(Given entries)
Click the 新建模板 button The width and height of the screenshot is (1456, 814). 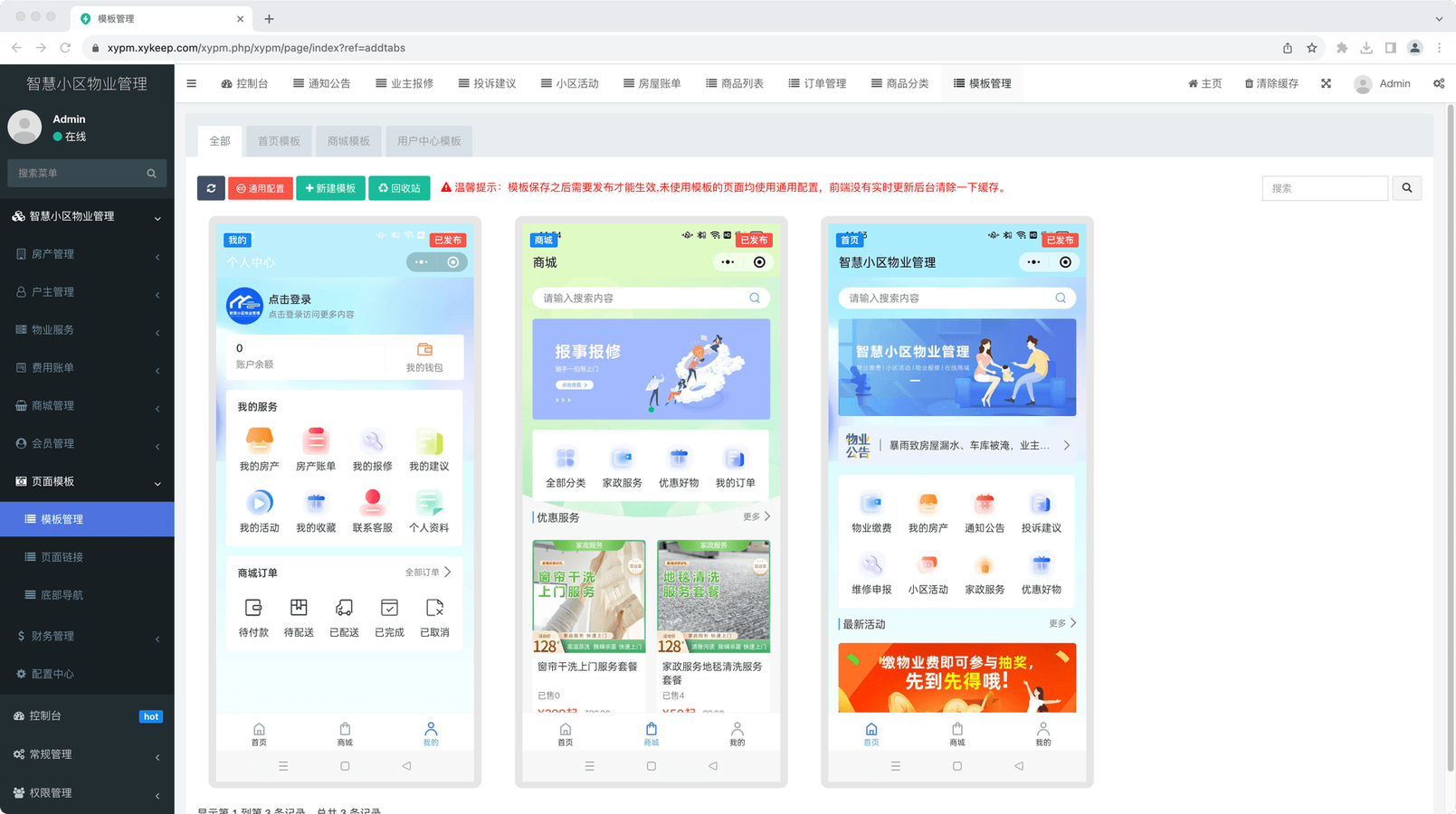coord(330,188)
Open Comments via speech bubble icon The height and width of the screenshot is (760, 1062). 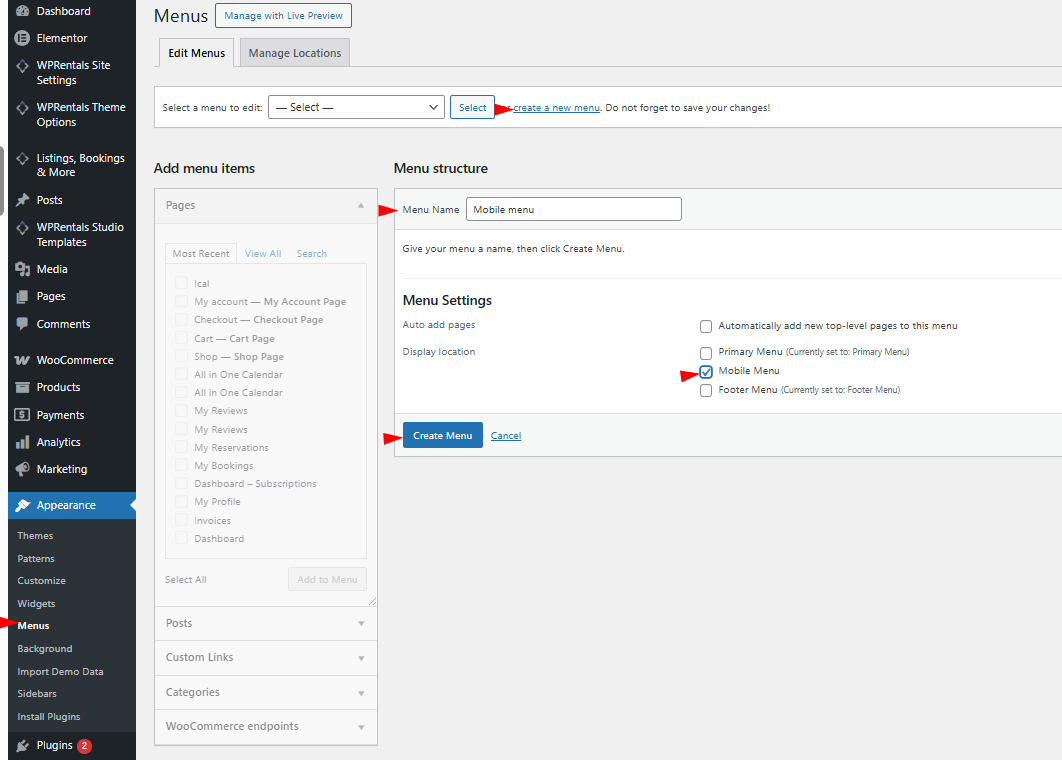click(22, 324)
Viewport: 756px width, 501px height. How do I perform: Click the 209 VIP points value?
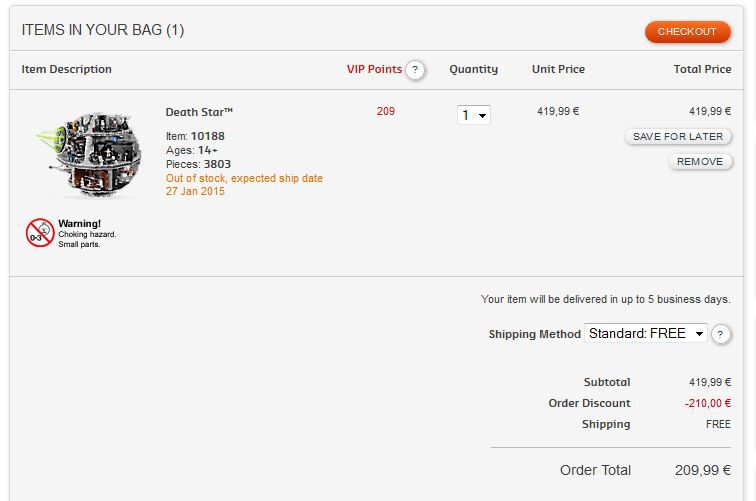coord(386,111)
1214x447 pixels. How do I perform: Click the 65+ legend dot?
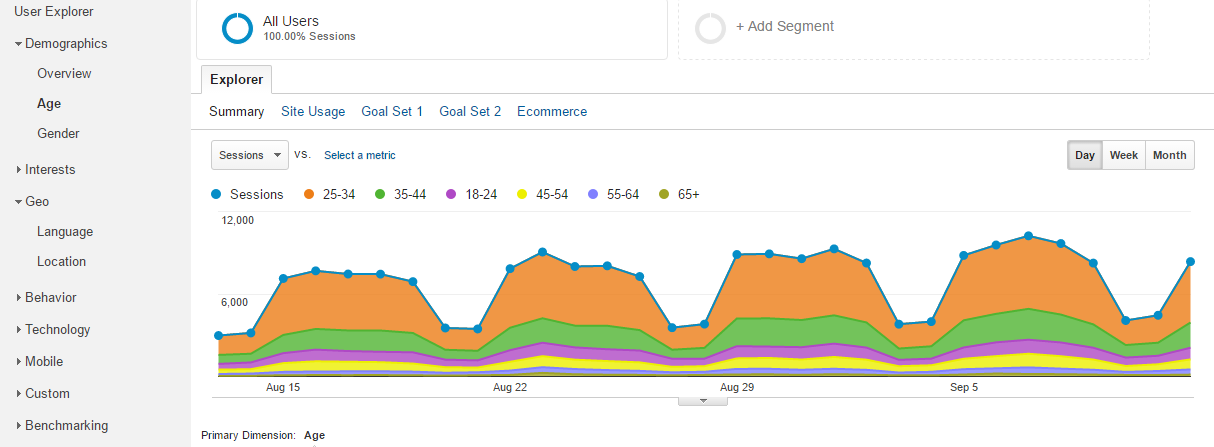tap(664, 194)
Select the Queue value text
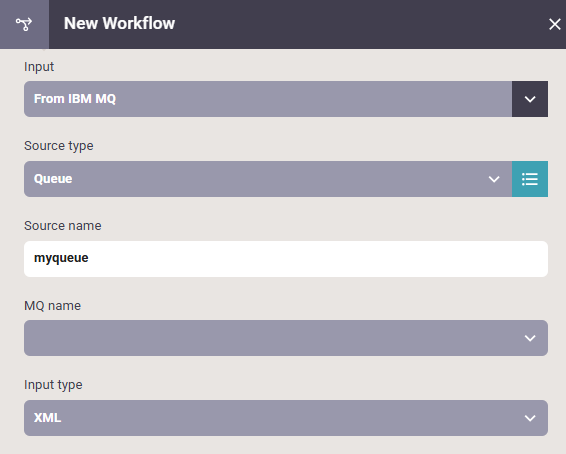Image resolution: width=566 pixels, height=454 pixels. point(53,179)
(End Given entries)
#### Directions
Leave the pictures aside and transcribe only the lines from the one holding "Viewport: 756px width, 501px" through the final line of the records above.

#### Problem solution
Viewport: 756px width, 501px height. How do I perform: Click the 209 VIP points value?
coord(386,111)
1214x447 pixels. How do I perform: Click the 65+ legend dot?
tap(664, 194)
Select the Queue value text
Image resolution: width=566 pixels, height=454 pixels. point(53,179)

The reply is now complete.